In the story of “The Hills like White Elephants” an unknown American guy and a woman named Jig were waiting for train. The story consists entirely of ostensibly documentation of their words and actions when they were waiting for the train. Their conversation is mundane at first, but quickly drifts to the subject of an abortion in which the American is attempting to convince Jig to undergo. The woman looks at the hills across the valley of the Ebro and tries to engage the man in light conversation and responds briefly and unhappily to his assertion. She then stands up, walks to the end of the station, looks at the hills again, speaks angrily and sits back down and demands that man to stop talking and drink in silence, and finally assures him that she feels fine. The only actions of the man not accounted for in this detailing of the woman's movements occur after she asks him to stop talking and before she asserts that she is fine. During that brief period he carries his bags around the station to the other tracks and stops to drink an anisette at the bar alone. The couple has to make a radical choice among the two choices like the two lines of rail pass the station in two opposite direction. The ingenuousness and isolation shows that there is no option to go back from the railroad station. There is no option available to get rid of the situation and they both have to solve it. The hot day make the situation more terrible. The scene of the railway station and White Mountain makes the situation more interesting and it plays a vital role in enlighten the story.

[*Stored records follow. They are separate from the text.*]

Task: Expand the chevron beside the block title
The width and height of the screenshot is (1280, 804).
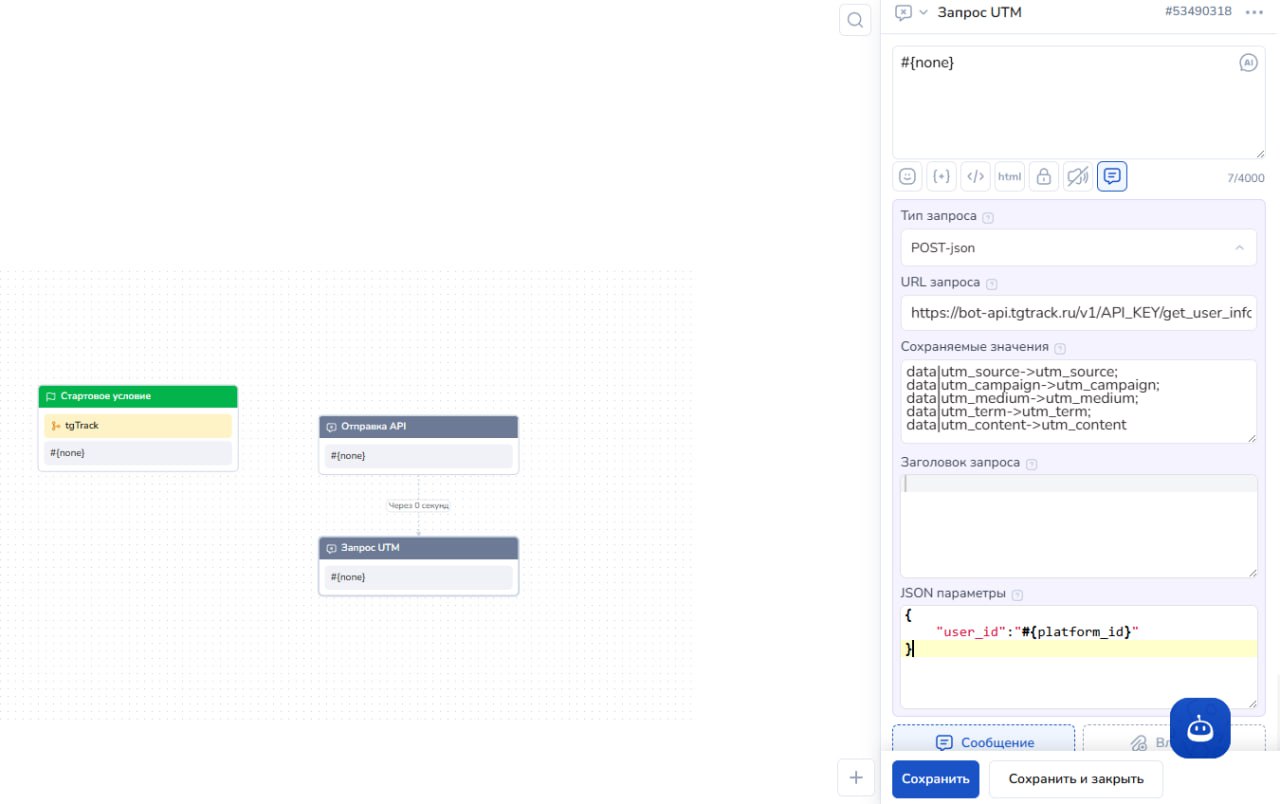Action: [924, 13]
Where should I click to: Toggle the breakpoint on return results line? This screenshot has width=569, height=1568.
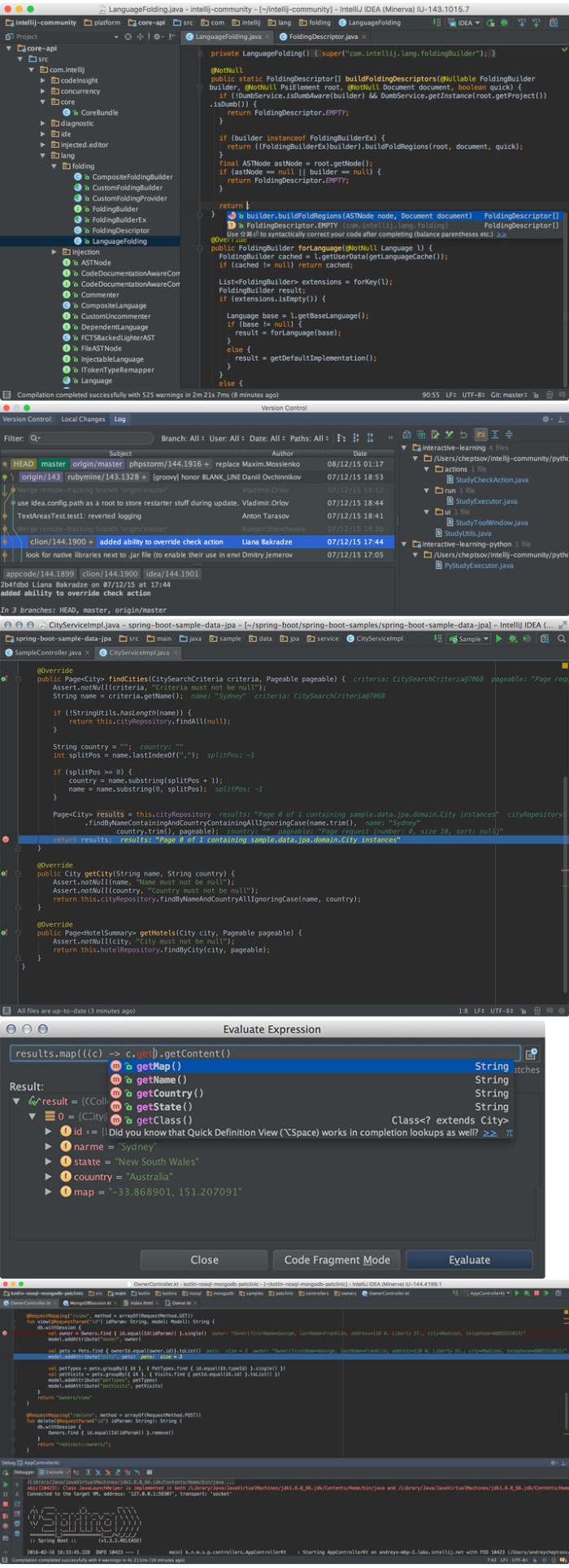click(7, 839)
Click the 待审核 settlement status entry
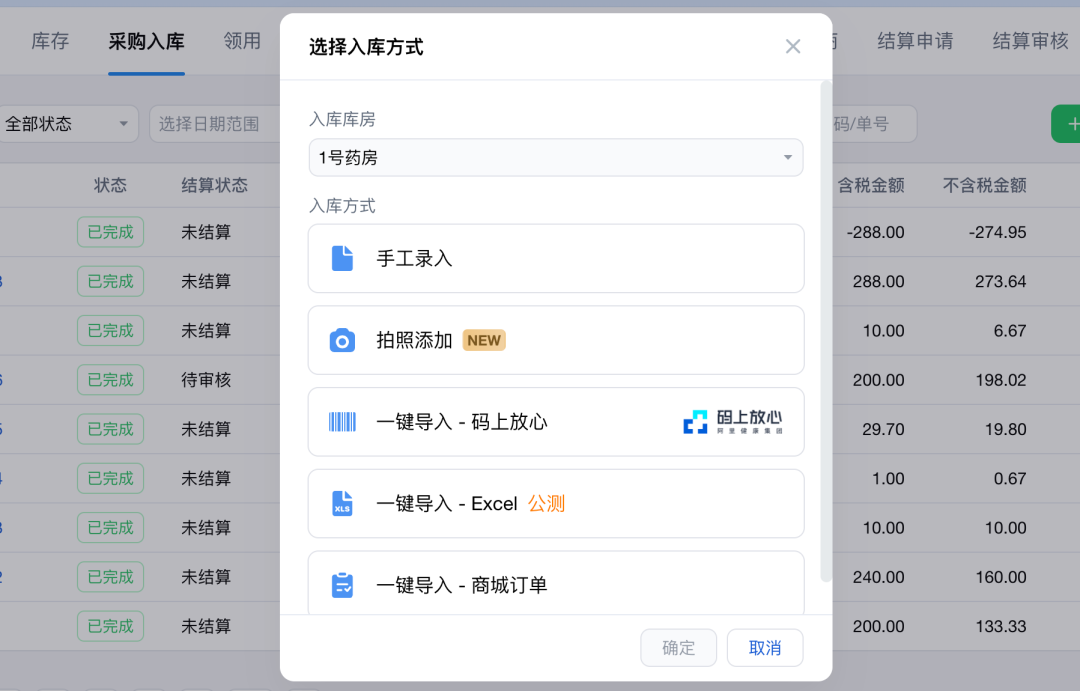Viewport: 1080px width, 691px height. point(205,380)
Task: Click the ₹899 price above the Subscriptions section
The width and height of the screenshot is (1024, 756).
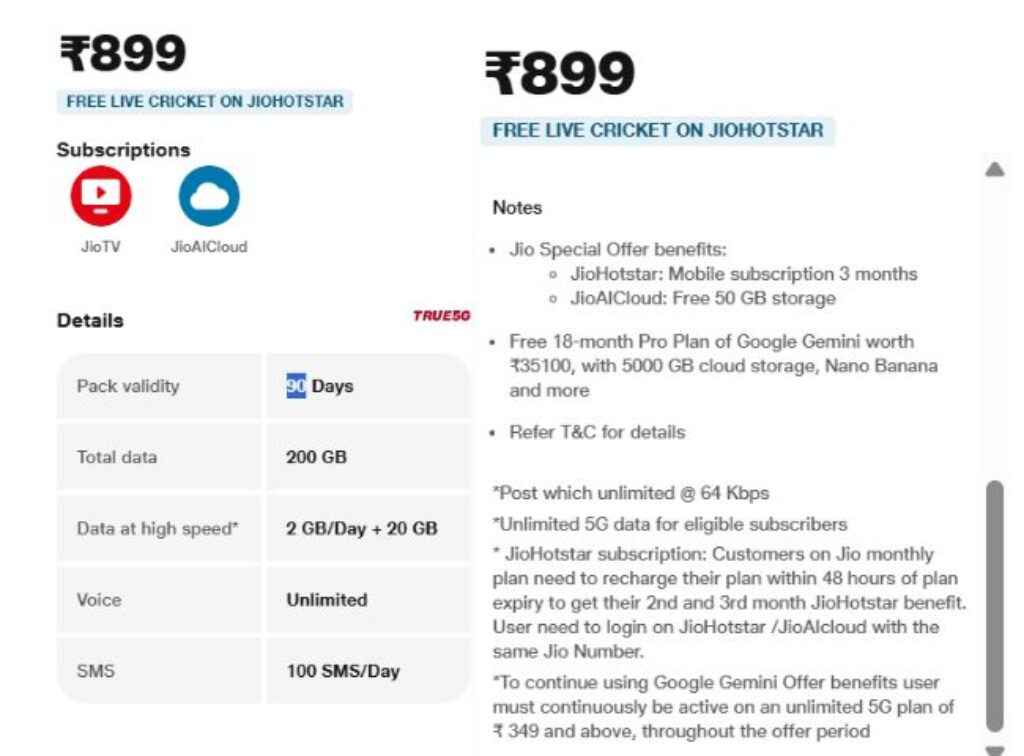Action: point(123,54)
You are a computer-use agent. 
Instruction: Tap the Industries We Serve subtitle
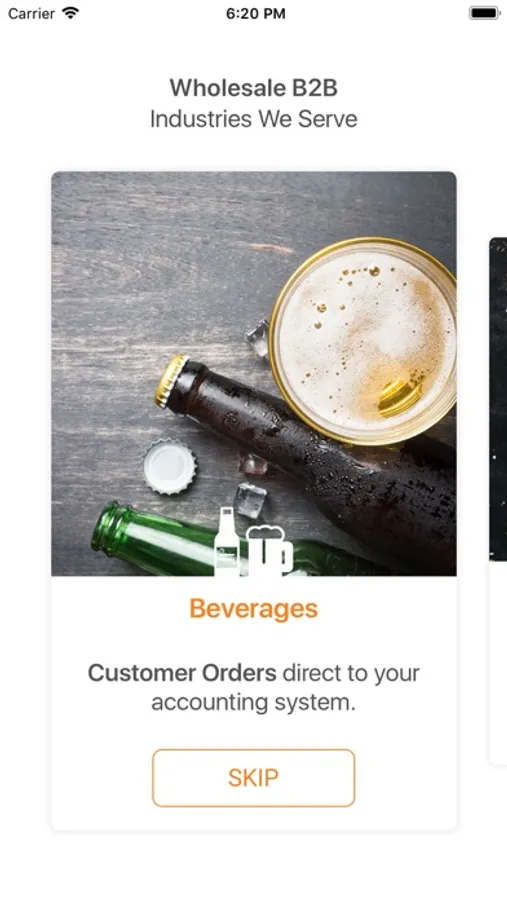(x=253, y=119)
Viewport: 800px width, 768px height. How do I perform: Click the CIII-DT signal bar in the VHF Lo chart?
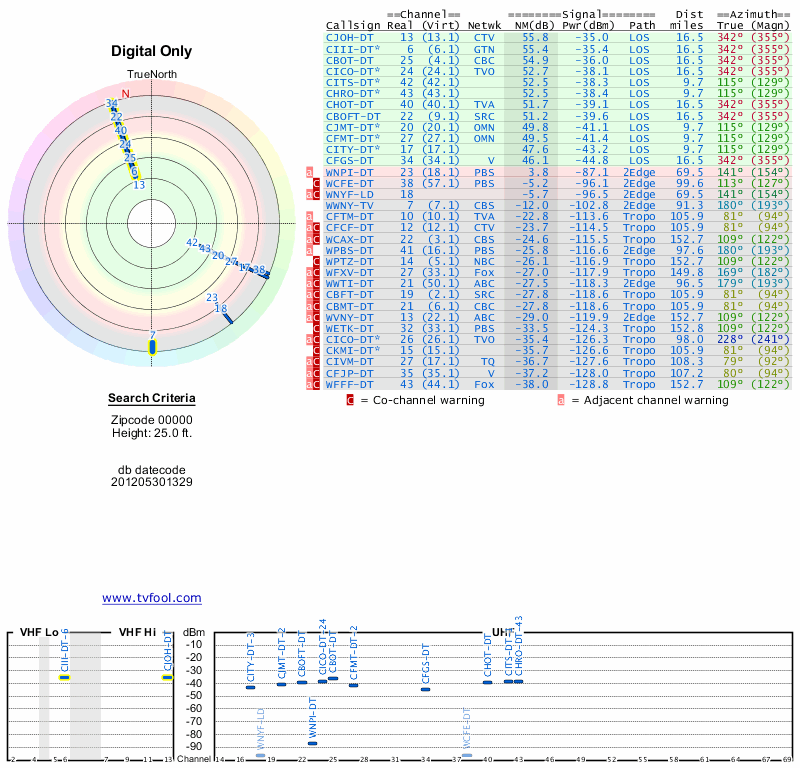pyautogui.click(x=64, y=677)
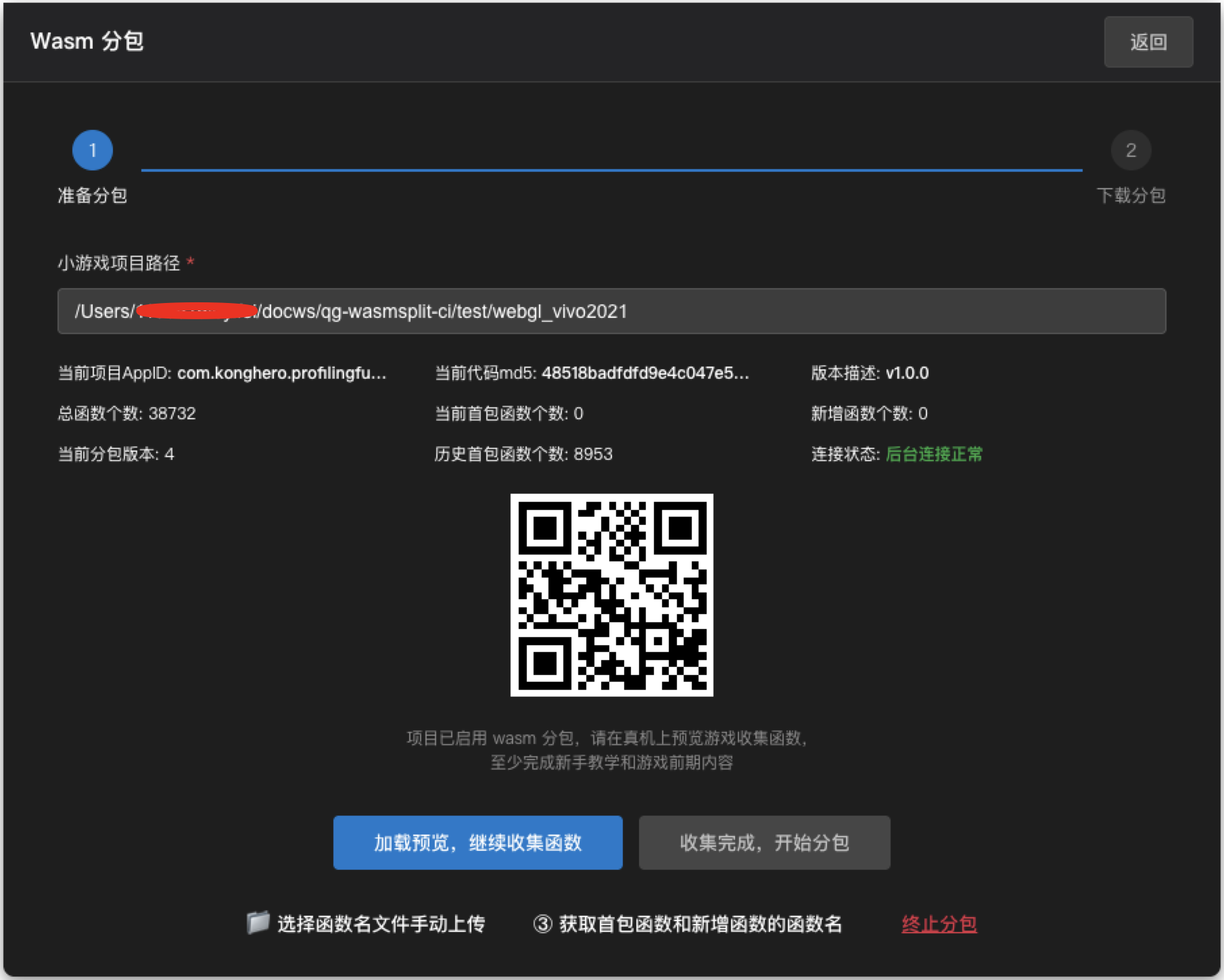Image resolution: width=1224 pixels, height=980 pixels.
Task: Click the truncated 当前代码md5 value
Action: 645,373
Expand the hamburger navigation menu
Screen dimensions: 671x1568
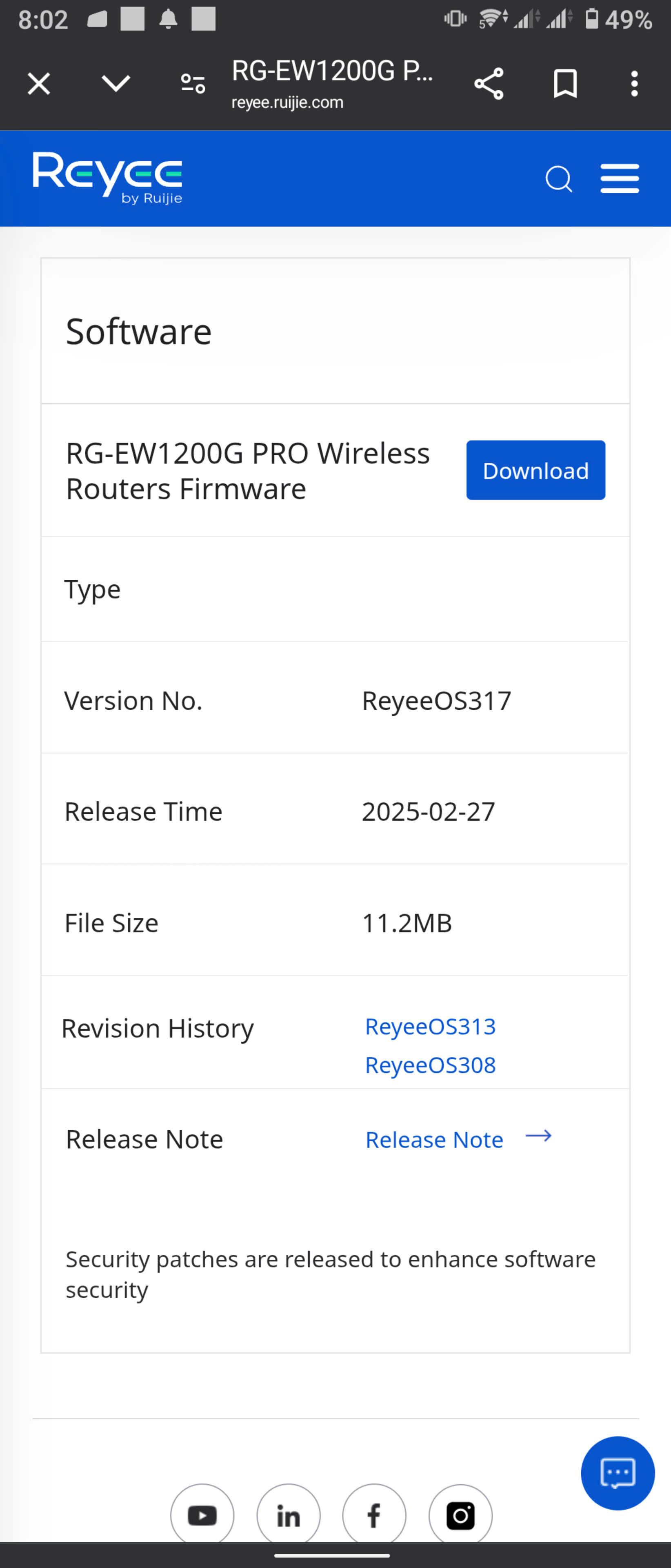[x=619, y=178]
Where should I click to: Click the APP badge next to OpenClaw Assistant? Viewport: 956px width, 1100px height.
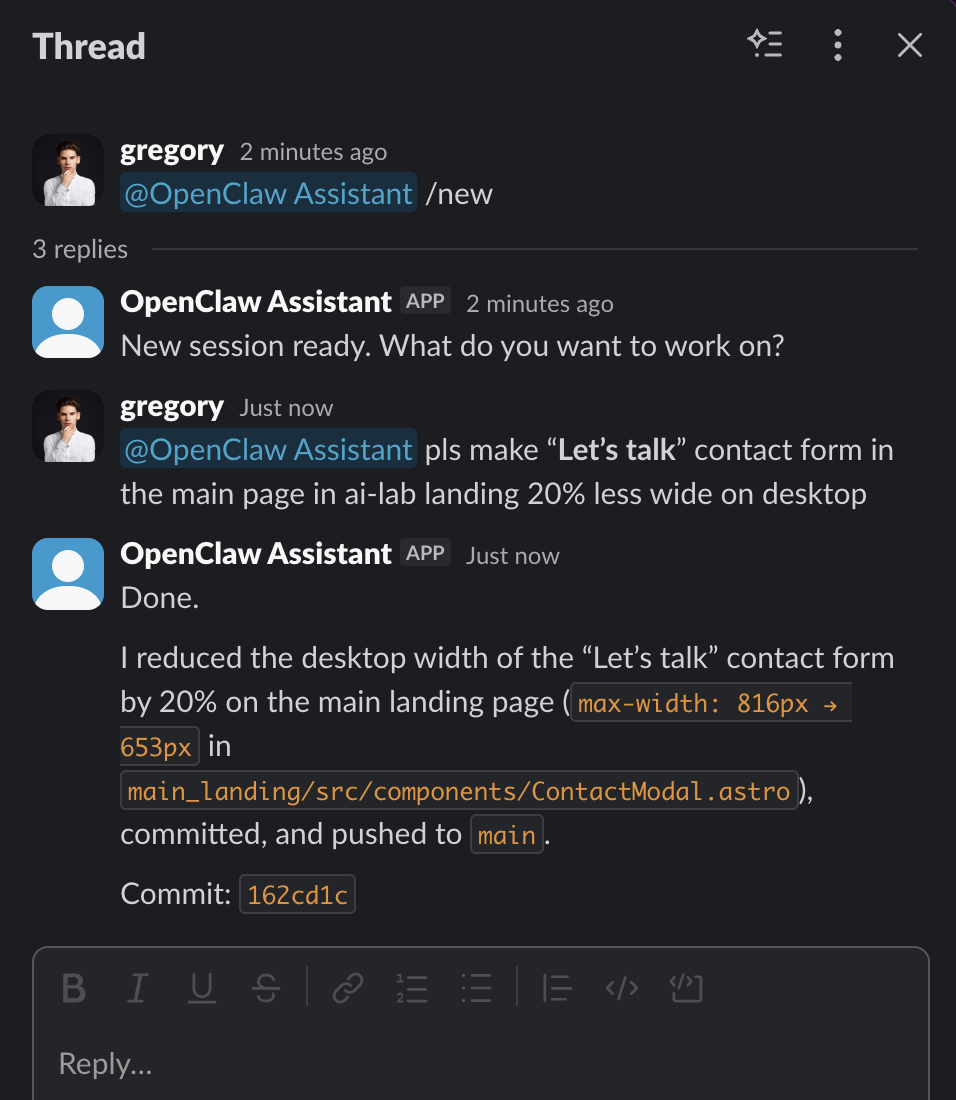click(x=426, y=300)
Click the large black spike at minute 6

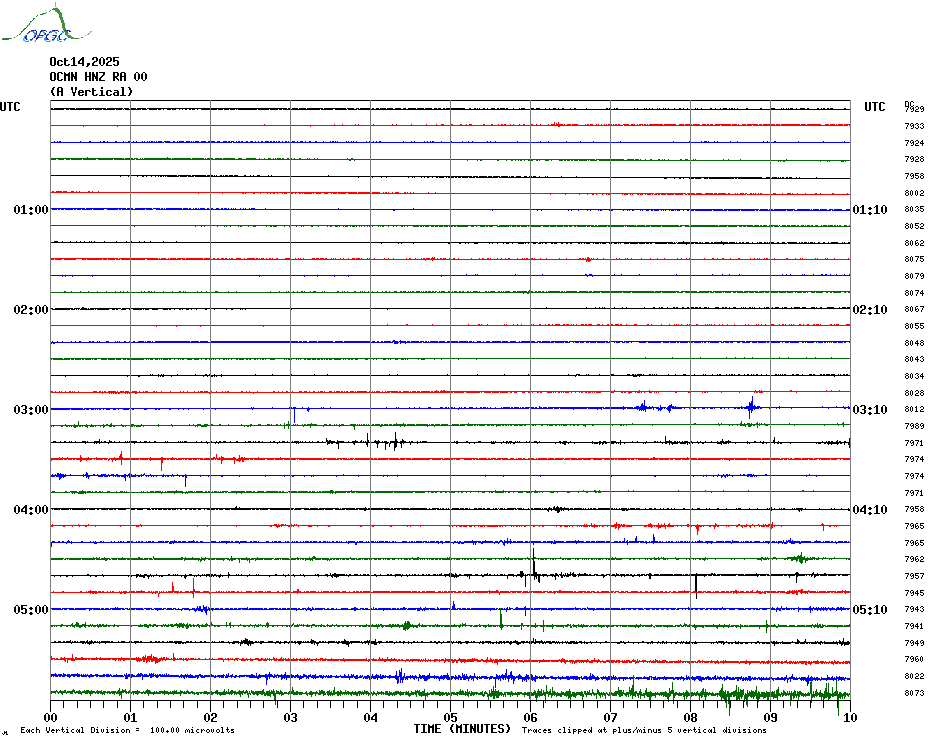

Around the Ebro valley, the hills were huge and white and on this side there was no shade and no trees and the station stood in the sun between two rail lines. Along the wall of the station there was the hot shade of the building and a curtain of bamboo beads hanging in the doorway of the bar, to keep out the flies. The American guy and the woman both sat on the table under the shade of the building. It was very warm and the train would come around in forty minutes. He stopped two minutes in this intersection and then went to Madrid.

Their very first words not only reveal tension between these two but also suggest that there are perhaps fundamental differences between them. The woman is interested in the world around her, concerned with being friendly, vital, and imaginative; the man, on the other hand, is self-involved, phlegmatic, and literal. Hemingway's story deals with the sterility and vacuity of the modern world. The boredom of the man and the desperation of the woman reveal the emptiness of the postwar generation and the crucial necessity of taking responsibility for the quality of one's own life. Hemingway's fiction is filled with a sense of missed opportunities and failed love, ...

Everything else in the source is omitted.